### DATA IN THIS EXERCISE
(begin)
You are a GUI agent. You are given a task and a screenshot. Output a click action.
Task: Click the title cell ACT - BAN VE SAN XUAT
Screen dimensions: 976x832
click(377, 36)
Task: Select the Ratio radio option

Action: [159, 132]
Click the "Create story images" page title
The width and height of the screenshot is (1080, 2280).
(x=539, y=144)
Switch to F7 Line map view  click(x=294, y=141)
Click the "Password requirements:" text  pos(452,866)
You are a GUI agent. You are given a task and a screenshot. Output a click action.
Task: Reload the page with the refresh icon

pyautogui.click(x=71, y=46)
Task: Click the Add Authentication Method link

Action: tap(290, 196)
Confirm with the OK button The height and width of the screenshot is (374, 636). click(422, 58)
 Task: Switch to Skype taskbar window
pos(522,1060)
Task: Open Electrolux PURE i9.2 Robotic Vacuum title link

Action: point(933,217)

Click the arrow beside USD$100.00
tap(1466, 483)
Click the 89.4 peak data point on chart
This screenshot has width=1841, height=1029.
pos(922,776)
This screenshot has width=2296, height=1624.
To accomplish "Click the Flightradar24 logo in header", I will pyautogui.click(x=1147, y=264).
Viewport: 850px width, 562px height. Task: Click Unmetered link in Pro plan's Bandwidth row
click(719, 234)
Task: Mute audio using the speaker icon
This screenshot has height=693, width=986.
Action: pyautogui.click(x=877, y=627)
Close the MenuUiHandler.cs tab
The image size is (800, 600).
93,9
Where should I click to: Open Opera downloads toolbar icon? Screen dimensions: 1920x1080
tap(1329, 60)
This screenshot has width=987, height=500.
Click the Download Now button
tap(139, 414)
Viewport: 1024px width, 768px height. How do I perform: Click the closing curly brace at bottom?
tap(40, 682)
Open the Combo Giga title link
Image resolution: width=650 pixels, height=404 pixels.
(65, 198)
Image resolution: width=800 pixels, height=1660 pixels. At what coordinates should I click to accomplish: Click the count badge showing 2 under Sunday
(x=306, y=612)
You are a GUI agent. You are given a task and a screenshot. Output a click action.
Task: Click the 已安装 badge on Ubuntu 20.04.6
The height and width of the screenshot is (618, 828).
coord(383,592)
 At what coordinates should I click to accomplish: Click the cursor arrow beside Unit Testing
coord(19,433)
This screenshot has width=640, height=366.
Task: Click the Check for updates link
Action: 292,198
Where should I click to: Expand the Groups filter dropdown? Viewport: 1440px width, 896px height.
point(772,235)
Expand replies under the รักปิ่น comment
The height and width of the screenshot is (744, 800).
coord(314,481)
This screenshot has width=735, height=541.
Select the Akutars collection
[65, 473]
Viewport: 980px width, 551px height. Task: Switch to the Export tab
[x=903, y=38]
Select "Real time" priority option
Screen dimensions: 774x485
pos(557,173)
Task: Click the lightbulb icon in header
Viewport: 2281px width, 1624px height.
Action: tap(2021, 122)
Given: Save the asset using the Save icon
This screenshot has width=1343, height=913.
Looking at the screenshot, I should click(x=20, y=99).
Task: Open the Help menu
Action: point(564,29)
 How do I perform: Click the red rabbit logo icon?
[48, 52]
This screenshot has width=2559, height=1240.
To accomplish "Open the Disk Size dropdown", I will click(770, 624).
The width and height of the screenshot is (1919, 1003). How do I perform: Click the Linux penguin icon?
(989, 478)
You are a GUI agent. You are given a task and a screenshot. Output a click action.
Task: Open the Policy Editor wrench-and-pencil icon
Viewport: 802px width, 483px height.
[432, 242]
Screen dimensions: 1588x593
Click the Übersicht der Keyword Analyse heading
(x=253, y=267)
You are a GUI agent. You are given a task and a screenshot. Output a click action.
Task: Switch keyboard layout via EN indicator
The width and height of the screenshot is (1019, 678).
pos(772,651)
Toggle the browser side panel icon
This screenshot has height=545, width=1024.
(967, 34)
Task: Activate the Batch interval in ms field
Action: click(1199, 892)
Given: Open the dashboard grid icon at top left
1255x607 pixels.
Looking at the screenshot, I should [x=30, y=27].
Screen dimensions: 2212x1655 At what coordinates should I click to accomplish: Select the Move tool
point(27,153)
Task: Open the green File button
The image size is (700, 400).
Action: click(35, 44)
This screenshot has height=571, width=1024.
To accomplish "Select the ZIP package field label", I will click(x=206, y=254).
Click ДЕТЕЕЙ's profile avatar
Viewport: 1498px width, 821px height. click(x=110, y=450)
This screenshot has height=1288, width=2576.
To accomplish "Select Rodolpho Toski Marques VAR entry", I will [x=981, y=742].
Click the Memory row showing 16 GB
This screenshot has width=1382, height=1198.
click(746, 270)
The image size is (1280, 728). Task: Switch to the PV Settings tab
(end)
### SHORT PROBLEM
Rewrite the whole listing above, replacing every "Screen dimensions" with "Screen size" and changing nothing else.

### FINISHED EXERCISE
You are a GUI agent. You are given a task and a screenshot. Output a click action.
Task: Click the title cell ACT - BAN VE SAN XUAT
Screen size: 976x832
click(377, 36)
Task: Select the Ratio radio option

Action: [159, 132]
Click the "Create story images" page title
The width and height of the screenshot is (1080, 2280).
(x=539, y=144)
Switch to F7 Line map view  click(x=294, y=141)
Click the "Password requirements:" text  pos(452,866)
You are a GUI agent. You are given a task and a screenshot. Output a click action.
Task: Reload the page with the refresh icon

pyautogui.click(x=71, y=46)
Task: Click the Add Authentication Method link

Action: tap(290, 196)
Confirm with the OK button The height and width of the screenshot is (374, 636). click(422, 58)
 Task: Switch to Skype taskbar window
pos(522,1060)
Task: Open Electrolux PURE i9.2 Robotic Vacuum title link

Action: point(933,217)

Click the arrow beside USD$100.00
tap(1466, 483)
Click the 89.4 peak data point on chart
This screenshot has width=1841, height=1029.
pos(922,776)
This screenshot has width=2296, height=1624.
To accomplish "Click the Flightradar24 logo in header", I will pyautogui.click(x=1147, y=264).
Viewport: 850px width, 562px height. Task: Click Unmetered link in Pro plan's Bandwidth row
click(719, 234)
Task: Mute audio using the speaker icon
This screenshot has height=693, width=986.
Action: pyautogui.click(x=877, y=627)
Close the MenuUiHandler.cs tab
The image size is (800, 600).
93,9
Where should I click to: Open Opera downloads toolbar icon? Screen size: 1920x1080
tap(1329, 60)
This screenshot has width=987, height=500.
Click the Download Now button
tap(139, 414)
Viewport: 1024px width, 768px height. How do I perform: Click the closing curly brace at bottom?
tap(40, 682)
Open the Combo Giga title link
Image resolution: width=650 pixels, height=404 pixels.
(65, 198)
Image resolution: width=800 pixels, height=1660 pixels. At what coordinates should I click to accomplish: Click the count badge showing 2 under Sunday
(x=306, y=612)
You are a GUI agent. You are given a task and a screenshot. Output a click action.
Task: Click the 已安装 badge on Ubuntu 20.04.6
The height and width of the screenshot is (618, 828).
coord(383,592)
 At what coordinates should I click to accomplish: Click the cursor arrow beside Unit Testing
coord(19,433)
This screenshot has width=640, height=366.
Task: Click the Check for updates link
Action: 292,198
Where should I click to: Expand the Groups filter dropdown? Viewport: 1440px width, 896px height.
point(772,235)
Expand replies under the รักปิ่น comment
The height and width of the screenshot is (744, 800).
coord(314,481)
This screenshot has width=735, height=541.
Select the Akutars collection
[65, 473]
Viewport: 980px width, 551px height. Task: Switch to the Export tab
[x=903, y=38]
Select "Real time" priority option
Screen size: 774x485
pos(557,173)
Task: Click the lightbulb icon in header
Viewport: 2281px width, 1624px height.
Action: tap(2021, 122)
Given: Save the asset using the Save icon
This screenshot has width=1343, height=913.
Looking at the screenshot, I should click(x=20, y=99).
Task: Open the Help menu
Action: point(564,29)
 How do I perform: Click the red rabbit logo icon?
[48, 52]
This screenshot has width=2559, height=1240.
To accomplish "Open the Disk Size dropdown", I will click(770, 624).
The width and height of the screenshot is (1919, 1003). How do I perform: Click the Linux penguin icon?
(989, 478)
You are a GUI agent. You are given a task and a screenshot. Output a click action.
Task: Open the Policy Editor wrench-and-pencil icon
Viewport: 802px width, 483px height.
[432, 242]
Screen size: 1588x593
Click the Übersicht der Keyword Analyse heading
(x=253, y=267)
You are a GUI agent. You are given a task and a screenshot. Output a click action.
Task: Switch keyboard layout via EN indicator
The width and height of the screenshot is (1019, 678).
pos(772,651)
Toggle the browser side panel icon
This screenshot has height=545, width=1024.
(967, 34)
Task: Activate the Batch interval in ms field
Action: click(1199, 892)
Given: Open the dashboard grid icon at top left
1255x607 pixels.
Looking at the screenshot, I should [x=30, y=27].
Screen size: 2212x1655 At what coordinates should I click to accomplish: Select the Move tool
point(27,153)
Task: Open the green File button
The image size is (700, 400).
Action: click(35, 44)
This screenshot has height=571, width=1024.
To accomplish "Select the ZIP package field label", I will click(x=206, y=254).
Click ДЕТЕЕЙ's profile avatar
Viewport: 1498px width, 821px height. click(x=110, y=450)
This screenshot has height=1288, width=2576.
To accomplish "Select Rodolpho Toski Marques VAR entry", I will [x=981, y=742].
Click the Memory row showing 16 GB
This screenshot has width=1382, height=1198.
click(746, 270)
The image size is (1280, 728). Task: Switch to the PV Settings tab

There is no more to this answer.